» Task requirements
Copy out the rows below, switching "Locate an element on the screen" to "Find an element on the screen" wherever it occurs and keeping everything else the same.

[Data to use]

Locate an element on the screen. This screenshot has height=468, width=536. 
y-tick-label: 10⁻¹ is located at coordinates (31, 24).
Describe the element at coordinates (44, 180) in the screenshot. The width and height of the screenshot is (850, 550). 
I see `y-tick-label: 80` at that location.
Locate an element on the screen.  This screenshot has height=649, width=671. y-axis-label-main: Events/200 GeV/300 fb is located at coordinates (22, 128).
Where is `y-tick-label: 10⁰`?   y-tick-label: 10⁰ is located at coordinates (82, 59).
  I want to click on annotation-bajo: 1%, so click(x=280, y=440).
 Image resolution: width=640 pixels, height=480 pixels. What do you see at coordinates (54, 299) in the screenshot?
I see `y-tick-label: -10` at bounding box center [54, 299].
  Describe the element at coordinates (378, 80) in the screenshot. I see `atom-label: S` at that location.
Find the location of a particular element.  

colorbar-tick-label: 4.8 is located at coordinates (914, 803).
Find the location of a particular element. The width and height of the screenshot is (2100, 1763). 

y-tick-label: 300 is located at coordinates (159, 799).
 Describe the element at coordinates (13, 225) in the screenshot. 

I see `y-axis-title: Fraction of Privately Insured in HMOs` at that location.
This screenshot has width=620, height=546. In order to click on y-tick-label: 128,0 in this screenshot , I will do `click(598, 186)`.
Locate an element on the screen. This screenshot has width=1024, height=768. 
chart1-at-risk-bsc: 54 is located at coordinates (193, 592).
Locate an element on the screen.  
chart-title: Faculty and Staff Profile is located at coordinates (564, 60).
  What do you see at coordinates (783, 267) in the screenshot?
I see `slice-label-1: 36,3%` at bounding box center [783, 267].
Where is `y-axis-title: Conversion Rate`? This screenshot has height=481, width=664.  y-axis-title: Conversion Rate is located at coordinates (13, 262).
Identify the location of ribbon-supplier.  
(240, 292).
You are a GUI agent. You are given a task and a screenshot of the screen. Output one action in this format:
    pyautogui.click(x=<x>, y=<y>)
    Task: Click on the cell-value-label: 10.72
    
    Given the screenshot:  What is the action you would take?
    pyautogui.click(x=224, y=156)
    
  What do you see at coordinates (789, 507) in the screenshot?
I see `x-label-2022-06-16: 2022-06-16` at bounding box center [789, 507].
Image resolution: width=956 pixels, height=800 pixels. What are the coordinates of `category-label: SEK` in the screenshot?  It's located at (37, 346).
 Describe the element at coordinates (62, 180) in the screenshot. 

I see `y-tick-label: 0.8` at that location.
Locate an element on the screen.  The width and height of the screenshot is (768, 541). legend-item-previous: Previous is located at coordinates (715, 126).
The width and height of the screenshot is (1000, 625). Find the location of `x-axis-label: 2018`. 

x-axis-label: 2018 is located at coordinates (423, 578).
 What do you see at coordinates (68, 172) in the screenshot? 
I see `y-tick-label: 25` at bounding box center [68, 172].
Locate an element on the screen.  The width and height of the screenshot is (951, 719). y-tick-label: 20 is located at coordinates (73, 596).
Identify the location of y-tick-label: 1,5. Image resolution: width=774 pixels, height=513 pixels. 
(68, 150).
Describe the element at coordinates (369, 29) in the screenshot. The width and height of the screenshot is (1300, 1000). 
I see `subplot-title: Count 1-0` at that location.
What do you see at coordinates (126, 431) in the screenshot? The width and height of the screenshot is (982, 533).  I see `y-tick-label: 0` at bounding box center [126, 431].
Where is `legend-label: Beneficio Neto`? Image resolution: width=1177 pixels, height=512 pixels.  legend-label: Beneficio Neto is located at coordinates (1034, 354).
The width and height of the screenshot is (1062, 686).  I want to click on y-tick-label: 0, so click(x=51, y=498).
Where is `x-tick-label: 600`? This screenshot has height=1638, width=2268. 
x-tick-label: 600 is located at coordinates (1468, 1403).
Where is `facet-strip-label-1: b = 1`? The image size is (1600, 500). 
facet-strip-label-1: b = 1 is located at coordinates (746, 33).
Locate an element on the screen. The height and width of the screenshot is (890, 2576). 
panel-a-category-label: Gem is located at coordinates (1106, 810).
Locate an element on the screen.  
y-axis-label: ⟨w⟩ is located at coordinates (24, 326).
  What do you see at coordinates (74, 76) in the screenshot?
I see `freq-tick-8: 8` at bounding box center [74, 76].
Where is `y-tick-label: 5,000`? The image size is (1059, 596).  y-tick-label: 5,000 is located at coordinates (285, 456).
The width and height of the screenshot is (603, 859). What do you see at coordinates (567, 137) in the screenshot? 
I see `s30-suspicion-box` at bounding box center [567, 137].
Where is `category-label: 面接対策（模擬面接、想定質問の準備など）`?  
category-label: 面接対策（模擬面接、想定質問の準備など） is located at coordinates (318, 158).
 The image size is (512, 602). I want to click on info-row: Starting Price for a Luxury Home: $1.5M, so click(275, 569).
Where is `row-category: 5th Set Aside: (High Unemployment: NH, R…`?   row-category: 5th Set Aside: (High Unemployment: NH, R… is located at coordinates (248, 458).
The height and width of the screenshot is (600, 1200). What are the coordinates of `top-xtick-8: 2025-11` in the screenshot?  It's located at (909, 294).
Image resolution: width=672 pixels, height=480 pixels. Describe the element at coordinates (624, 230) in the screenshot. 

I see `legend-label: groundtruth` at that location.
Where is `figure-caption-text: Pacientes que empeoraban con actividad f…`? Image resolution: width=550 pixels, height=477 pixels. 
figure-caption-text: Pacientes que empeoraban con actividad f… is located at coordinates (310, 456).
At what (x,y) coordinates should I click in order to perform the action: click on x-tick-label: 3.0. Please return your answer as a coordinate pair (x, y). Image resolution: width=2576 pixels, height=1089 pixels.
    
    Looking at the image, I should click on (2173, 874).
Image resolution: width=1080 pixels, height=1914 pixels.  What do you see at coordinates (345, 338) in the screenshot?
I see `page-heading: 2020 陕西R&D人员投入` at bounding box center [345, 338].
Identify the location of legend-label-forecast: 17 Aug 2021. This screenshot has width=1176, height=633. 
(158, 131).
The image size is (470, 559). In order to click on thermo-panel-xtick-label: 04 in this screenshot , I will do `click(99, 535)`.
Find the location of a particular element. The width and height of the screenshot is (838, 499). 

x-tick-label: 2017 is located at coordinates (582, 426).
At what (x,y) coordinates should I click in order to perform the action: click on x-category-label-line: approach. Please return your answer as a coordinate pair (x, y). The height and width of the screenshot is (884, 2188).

[/Data to use]

» Answer to this task
Find an element on the screen. This screenshot has height=468, width=536. 
y-tick-label: 10⁻¹ is located at coordinates (31, 24).
Describe the element at coordinates (44, 180) in the screenshot. The width and height of the screenshot is (850, 550). 
I see `y-tick-label: 80` at that location.
Find an element on the screen.  This screenshot has height=649, width=671. y-axis-label-main: Events/200 GeV/300 fb is located at coordinates (22, 128).
Where is `y-tick-label: 10⁰`?   y-tick-label: 10⁰ is located at coordinates (82, 59).
  I want to click on annotation-bajo: 1%, so click(x=280, y=440).
 Image resolution: width=640 pixels, height=480 pixels. What do you see at coordinates (54, 299) in the screenshot?
I see `y-tick-label: -10` at bounding box center [54, 299].
  Describe the element at coordinates (378, 80) in the screenshot. I see `atom-label: S` at that location.
Find the location of a particular element.  

colorbar-tick-label: 4.8 is located at coordinates (914, 803).
Find the location of a particular element. The width and height of the screenshot is (2100, 1763). 

y-tick-label: 300 is located at coordinates (159, 799).
 Describe the element at coordinates (13, 225) in the screenshot. 

I see `y-axis-title: Fraction of Privately Insured in HMOs` at that location.
This screenshot has width=620, height=546. In order to click on y-tick-label: 128,0 in this screenshot , I will do `click(598, 186)`.
Find an element on the screen. This screenshot has width=1024, height=768. 
chart1-at-risk-bsc: 54 is located at coordinates (193, 592).
Find an element on the screen.  
chart-title: Faculty and Staff Profile is located at coordinates (564, 60).
  What do you see at coordinates (783, 267) in the screenshot?
I see `slice-label-1: 36,3%` at bounding box center [783, 267].
Where is `y-axis-title: Conversion Rate`? This screenshot has height=481, width=664.  y-axis-title: Conversion Rate is located at coordinates (13, 262).
Identify the location of ribbon-supplier.  
(240, 292).
You are a GUI agent. You are given a task and a screenshot of the screen. Output one action in this format:
    pyautogui.click(x=<x>, y=<y>)
    Task: Click on the cell-value-label: 10.72
    
    Given the screenshot:  What is the action you would take?
    pyautogui.click(x=224, y=156)
    
  What do you see at coordinates (789, 507) in the screenshot?
I see `x-label-2022-06-16: 2022-06-16` at bounding box center [789, 507].
Image resolution: width=956 pixels, height=800 pixels. What are the coordinates of `category-label: SEK` in the screenshot?  It's located at (37, 346).
 Describe the element at coordinates (62, 180) in the screenshot. 

I see `y-tick-label: 0.8` at that location.
Find an element on the screen.  The width and height of the screenshot is (768, 541). legend-item-previous: Previous is located at coordinates (715, 126).
The width and height of the screenshot is (1000, 625). Find the location of `x-axis-label: 2018`. 

x-axis-label: 2018 is located at coordinates (423, 578).
 What do you see at coordinates (68, 172) in the screenshot? 
I see `y-tick-label: 25` at bounding box center [68, 172].
Find an element on the screen.  The width and height of the screenshot is (951, 719). y-tick-label: 20 is located at coordinates (73, 596).
Identify the location of y-tick-label: 1,5. Image resolution: width=774 pixels, height=513 pixels. 
(68, 150).
Describe the element at coordinates (369, 29) in the screenshot. The width and height of the screenshot is (1300, 1000). 
I see `subplot-title: Count 1-0` at that location.
What do you see at coordinates (126, 431) in the screenshot? The width and height of the screenshot is (982, 533).  I see `y-tick-label: 0` at bounding box center [126, 431].
Where is `legend-label: Beneficio Neto`? Image resolution: width=1177 pixels, height=512 pixels.  legend-label: Beneficio Neto is located at coordinates (1034, 354).
The width and height of the screenshot is (1062, 686).  I want to click on y-tick-label: 0, so click(x=51, y=498).
Where is `x-tick-label: 600`? This screenshot has height=1638, width=2268. 
x-tick-label: 600 is located at coordinates (1468, 1403).
Where is `facet-strip-label-1: b = 1`? The image size is (1600, 500). 
facet-strip-label-1: b = 1 is located at coordinates (746, 33).
Find an element on the screen. The height and width of the screenshot is (890, 2576). 
panel-a-category-label: Gem is located at coordinates (1106, 810).
Find an element on the screen.  
y-axis-label: ⟨w⟩ is located at coordinates (24, 326).
  What do you see at coordinates (74, 76) in the screenshot?
I see `freq-tick-8: 8` at bounding box center [74, 76].
Where is `y-tick-label: 5,000`? The image size is (1059, 596).  y-tick-label: 5,000 is located at coordinates (285, 456).
The width and height of the screenshot is (603, 859). What do you see at coordinates (567, 137) in the screenshot? 
I see `s30-suspicion-box` at bounding box center [567, 137].
Where is `category-label: 面接対策（模擬面接、想定質問の準備など）`?  
category-label: 面接対策（模擬面接、想定質問の準備など） is located at coordinates (318, 158).
 The image size is (512, 602). I want to click on info-row: Starting Price for a Luxury Home: $1.5M, so click(275, 569).
Where is `row-category: 5th Set Aside: (High Unemployment: NH, R…`?   row-category: 5th Set Aside: (High Unemployment: NH, R… is located at coordinates (248, 458).
The height and width of the screenshot is (600, 1200). What are the coordinates of `top-xtick-8: 2025-11` in the screenshot?  It's located at (909, 294).
Image resolution: width=672 pixels, height=480 pixels. Describe the element at coordinates (624, 230) in the screenshot. 

I see `legend-label: groundtruth` at that location.
Where is `figure-caption-text: Pacientes que empeoraban con actividad f…`? Image resolution: width=550 pixels, height=477 pixels. 
figure-caption-text: Pacientes que empeoraban con actividad f… is located at coordinates (310, 456).
At what (x,y) coordinates should I click in order to perform the action: click on x-tick-label: 3.0. Please return your answer as a coordinate pair (x, y). Image resolution: width=2576 pixels, height=1089 pixels.
    
    Looking at the image, I should click on (2173, 874).
Image resolution: width=1080 pixels, height=1914 pixels.  What do you see at coordinates (345, 338) in the screenshot?
I see `page-heading: 2020 陕西R&D人员投入` at bounding box center [345, 338].
Identify the location of legend-label-forecast: 17 Aug 2021. This screenshot has width=1176, height=633. 
(158, 131).
The image size is (470, 559). In order to click on thermo-panel-xtick-label: 04 in this screenshot , I will do `click(99, 535)`.
Find the location of a particular element. The width and height of the screenshot is (838, 499). 

x-tick-label: 2017 is located at coordinates (582, 426).
At what (x,y) coordinates should I click in order to perform the action: click on x-category-label-line: approach. Please return your answer as a coordinate pair (x, y). The height and width of the screenshot is (884, 2188).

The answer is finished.